▶ **Given task A**
Convert the part of the entries that opens with the line containing "Image resolution: width=576" and continues through the final entry into a Markdown table with the columns Row and Line. Number each line and omit blank lines.

▶ **Selected extract**
•••

I've been reading too much about the evangelical right wing, of late. As always, they are talking about "spiritual warfare" and other things that really should make the rest of us very nervous. This sort of rhetoric is hardly new in religious circles (hell, it fuelled both the Crusades and the "Winning of the West"), but this time, they're not even talking about the heathen-who-have-different-skin; they're talking about us
Those of us who live in the big city, in particular. That's something that I've prophesized in my own writings, and hope as always that their inherent stupidity will be their undoing, but they are very well funded, and any worthwhile overview of history will not necessarily rule out the idea that stupidity will somehow sink a movement. Oftentide, the stupid-but-attractive idea wins, sometimes just by sticking around long enough, and even more so because most people just ain't that bright.
The idea of The Rapture is an interesting one. When you consider that we live on a planet that could cease to support the lives of our species by a temperature change of as little as four degrees (and we're already up one!), the idea of The End is not an entirely irrational one. Mind you, it won't really come down to a battle between Good and Evil (though that sort of thing is profitable, in the short term); it will come down to the lot of us finally asphyxiating and drowning in a hell that we have, ourselves, made. If any of the people in the evangelical movement in North America were decent human beings, they'd stop driving SUVs, but they aren't, and besides, this isn't really the world that matters, they are told. The world that matters, unfortunately, doesn't, in the least, exist, and these people who I'm certain are pained every December when Santa really doesn't arrive...Will merely be dead for starters, and worse yet, will have done everything in their power to make life miserable for their fellow citizens in the meanwhile.
And there is the question, yet again: why is it okay for them to tell me that I am wicked and evil for not believing the things that they believe (that are patent lies of the worst sort, and takes an astounding leap of not-think to believe in), but it is somehow bad manners for me to say that these people are insane, and dangerous? And stupid, for that matter, and yes...Evil, ultimately.

•••

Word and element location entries
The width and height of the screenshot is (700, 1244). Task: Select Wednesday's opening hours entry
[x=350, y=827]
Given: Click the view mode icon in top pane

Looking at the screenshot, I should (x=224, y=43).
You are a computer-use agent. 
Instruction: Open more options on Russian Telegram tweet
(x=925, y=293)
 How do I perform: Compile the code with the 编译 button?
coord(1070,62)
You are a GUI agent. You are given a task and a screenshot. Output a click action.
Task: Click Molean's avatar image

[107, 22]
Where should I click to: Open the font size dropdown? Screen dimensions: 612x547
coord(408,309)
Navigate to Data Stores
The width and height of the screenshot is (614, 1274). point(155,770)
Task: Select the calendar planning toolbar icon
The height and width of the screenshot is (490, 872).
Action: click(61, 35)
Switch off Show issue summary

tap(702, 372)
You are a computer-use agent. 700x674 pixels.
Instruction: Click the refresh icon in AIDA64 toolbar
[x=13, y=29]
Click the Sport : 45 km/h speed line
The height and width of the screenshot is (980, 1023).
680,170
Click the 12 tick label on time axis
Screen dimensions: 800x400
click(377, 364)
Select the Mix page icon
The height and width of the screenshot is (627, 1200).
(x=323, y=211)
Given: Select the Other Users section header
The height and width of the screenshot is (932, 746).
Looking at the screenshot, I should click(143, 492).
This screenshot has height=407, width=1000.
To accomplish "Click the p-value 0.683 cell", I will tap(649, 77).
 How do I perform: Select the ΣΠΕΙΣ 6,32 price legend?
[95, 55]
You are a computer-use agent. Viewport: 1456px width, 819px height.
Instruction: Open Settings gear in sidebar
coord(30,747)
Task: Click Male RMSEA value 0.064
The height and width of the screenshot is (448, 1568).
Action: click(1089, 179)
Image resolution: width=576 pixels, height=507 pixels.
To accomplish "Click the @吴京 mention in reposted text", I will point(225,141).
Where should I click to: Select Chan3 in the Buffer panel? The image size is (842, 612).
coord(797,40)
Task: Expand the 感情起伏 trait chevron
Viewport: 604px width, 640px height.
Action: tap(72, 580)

•••

▶ **Given task B**
In the final paragraph of the text about the evangelical right wing, which words does the author apply to "these people"?

▶ **Exercise result A**
| Row | Line |
|---|---|
| 1 | Image resolution: width=576 pixels, height=507 pixels. |
| 2 | To accomplish "Click the @吴京 mention in reposted text", I will point(225,141). |
| 3 | Where should I click to: Select Chan3 in the Buffer panel? The image size is (842, 612). |
| 4 | coord(797,40) |
| 5 | Task: Expand the 感情起伏 trait chevron |
| 6 | Viewport: 604px width, 640px height. |
| 7 | Action: tap(72, 580) |

▶ **Exercise result B**
Insane, dangerous, stupid, and evil.